Page text -

══════════

From: Ben Goertzel (ben@goertzel.org)
Date: Wed Jun 26 2002 - 11:22:13 MDT
Eliezer,
1) Your statement that "it is impossible to write a story about a character
smarter than you are" is clearly false, and rather odd.
Many authors have written good stories about characters smarter than they
are, and evoked this superior intelligence well. As a single example,
consider the sci-fi classic "Flowers for Algernon."
The statement "you can't write a character with a greater emotional maturity
than you possess" is even weirder, and also false. How about The Brothers
Karamazov for one among 100000 possible examples? Dostoevsky was, by all
accounts, a radically emotionally immature individual, yet he created
Alyosha Karamazov, a very believable and very emotionally mature young
man....

══════════

Required actions -
1 > In the email, rewrite the stretch from "Date: Wed Jun" through "and rather odd.", replacing "character" with "hero".
2 > List every personal name, of a real person or a fictional character, that appears in the email outside the titles of works.
3 > Summarize the email in two sentences.
Rely on the email alone for the answers.

Supplied information -
══════════

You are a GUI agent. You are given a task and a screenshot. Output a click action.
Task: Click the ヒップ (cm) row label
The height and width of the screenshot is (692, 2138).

══════════

Final answers -
1 >
Date: Wed Jun 26 2002 - 11:22:13 MDT
Eliezer,
1) Your statement that "it is impossible to write a story about a hero
smarter than you are" is clearly false, and rather odd.

2 > Ben Goertzel, Eliezer, Dostoevsky, Alyosha Karamazov

3 > Ben Goertzel tells Eliezer that the claims that no one can write a story about a character smarter than oneself, or a character more emotionally mature than oneself, are false. As evidence he cites "Flowers for Algernon" and The Brothers Karamazov, in which Dostoevsky, described as radically emotionally immature, created the believable and emotionally mature Alyosha Karamazov.